Influence of Elevated CO2 on kinetics and expression of high affinity nitrate transport systems in wheat

The rate of nitrate uptake was studied in ambient (AC) and elevated (EC, 600 ± 50 μmol mol−1) carbon dioxide conditions in wheat seedlings adapted to low nitrogen (uninduced) or high nitrogen (induced) conditions. Twenty five days old seedlings grown in climate controlled growth chambers were incubated in a range of nitrate concentrations (0.01–1 mM). Rate of uptake observed in low N adapted seedlings was used to calculate kinetics of constitutive high affinity transport system (CHATS). The difference in uptake observed between induced and uninduced seedlings were indicative of inducible high affinity transport system (IHATS). In both the CO2 levels, the nitrate uptake was biphasic in induced as well as uninduced seedlings, i.e. the rate of nitrate uptake saturated at about 0.08–0.1 mM and then a sharp increase in the rate of nitrate uptake was noticed in seedlings incubated in solutions of 0.5 mM nitrate and the uptake increased linearly in both induced as well as uninduced seedlings in the concentration beyond 0.5 mM. Hence, uninduced seedlings growing under EC took up nitrate more efficiently as compared to the seedlings growing under AC suggestive of efficient CHATS in EC grown plants.
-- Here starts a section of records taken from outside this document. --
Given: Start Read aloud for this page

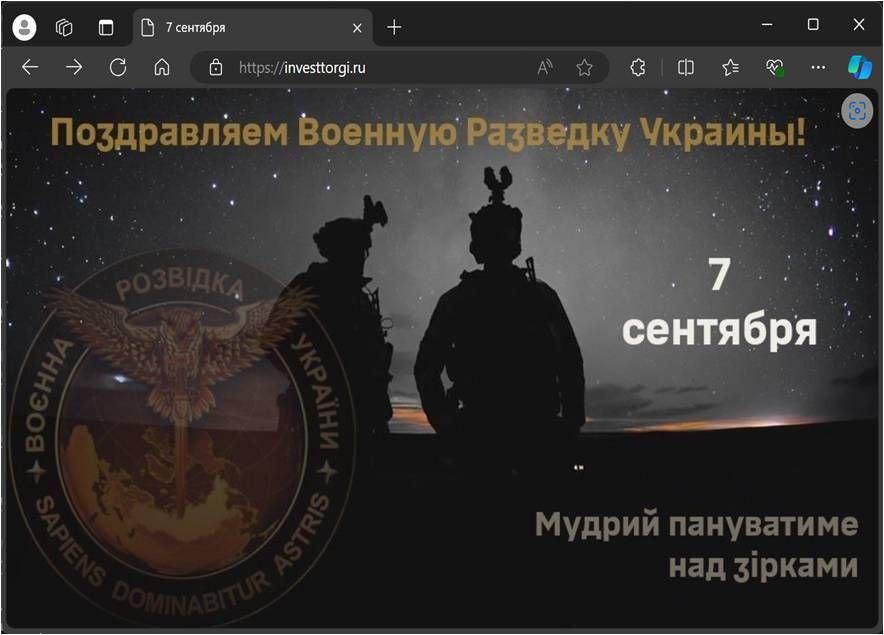Looking at the screenshot, I should (545, 68).
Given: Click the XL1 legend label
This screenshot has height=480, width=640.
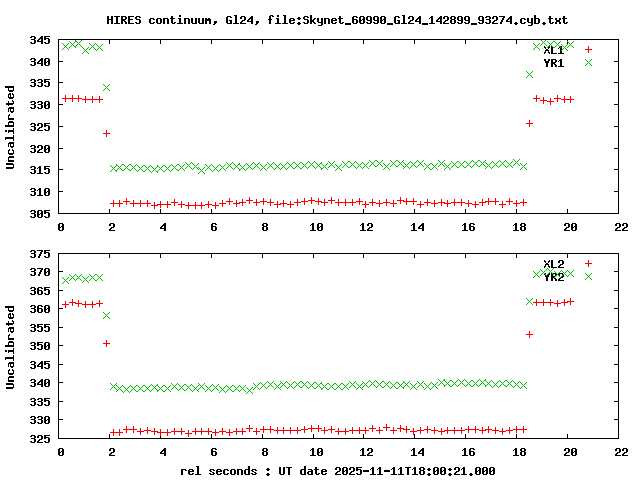Looking at the screenshot, I should 554,49.
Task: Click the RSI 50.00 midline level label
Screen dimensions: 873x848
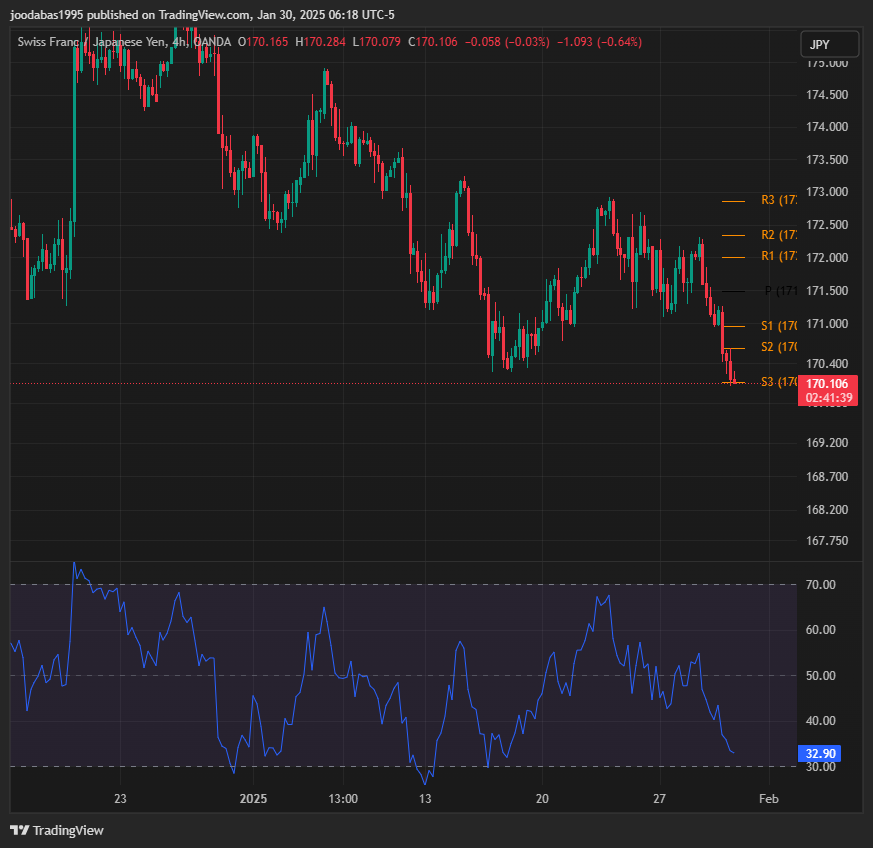Action: pyautogui.click(x=820, y=676)
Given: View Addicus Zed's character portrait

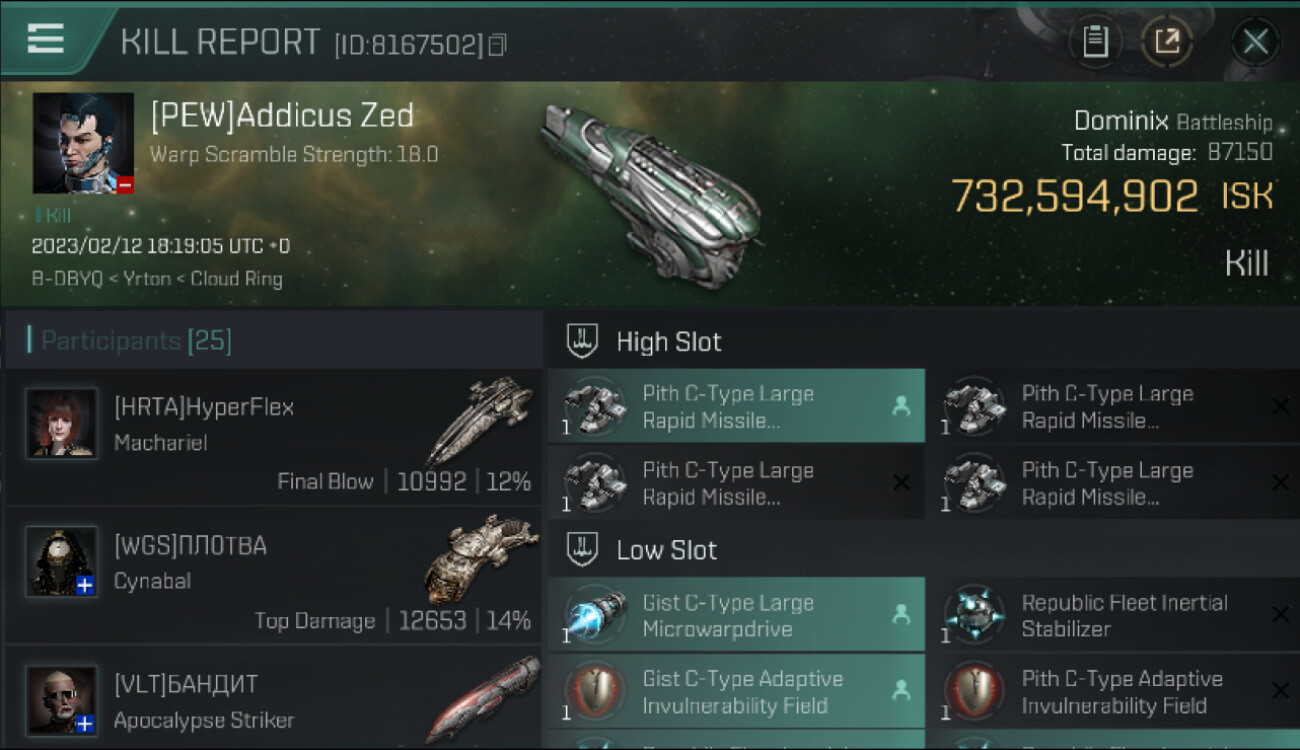Looking at the screenshot, I should point(83,143).
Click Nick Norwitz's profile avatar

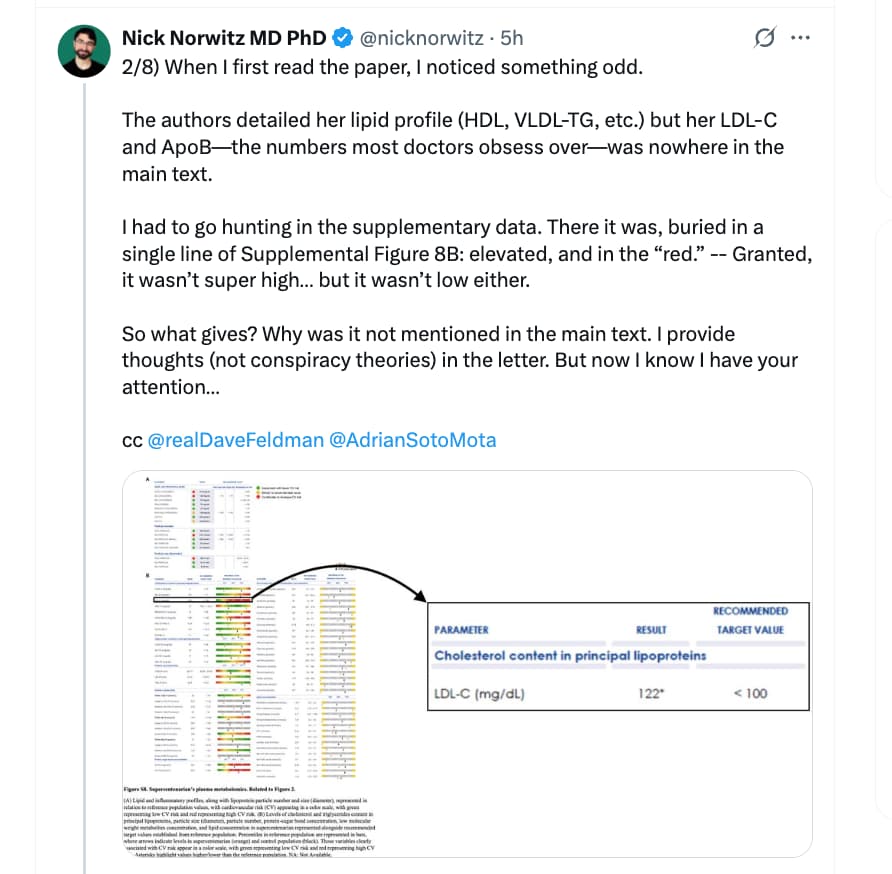pos(85,51)
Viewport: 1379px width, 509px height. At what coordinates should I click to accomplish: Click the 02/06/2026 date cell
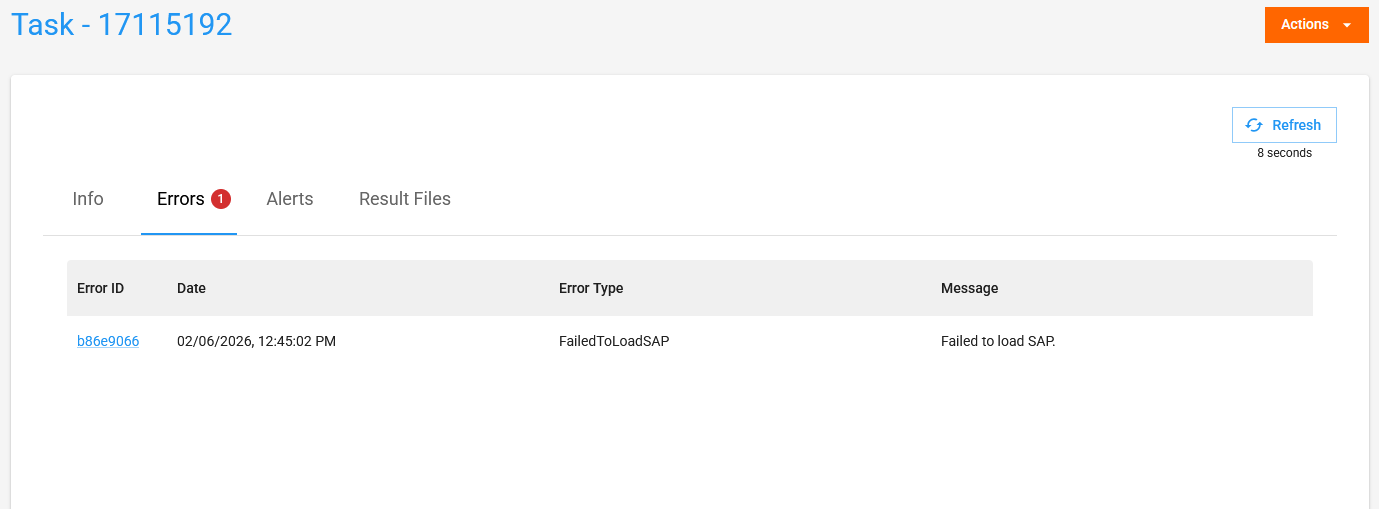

Growth under EC decreased both the affinity and rate of nitrate uptake in induced seedlings. However, the expression of TaNRT2.1, TaNRT2.2, TaNRT2.3 genes were highly induced by EC when the N supply level was low. Recent evidences suggest the involvement of ECO2-triggred synthesis of nitric oxide (NO) as a mediator of high affinity nitrate transporter activity in plants. The observed negative impact of EC on IHATS might also be an after effect of NO perturbation. EC could modify the inorganic nitrogen uptake by altering the access to or accessibility of nutrients in soil or by altering the kinetics of CHATS.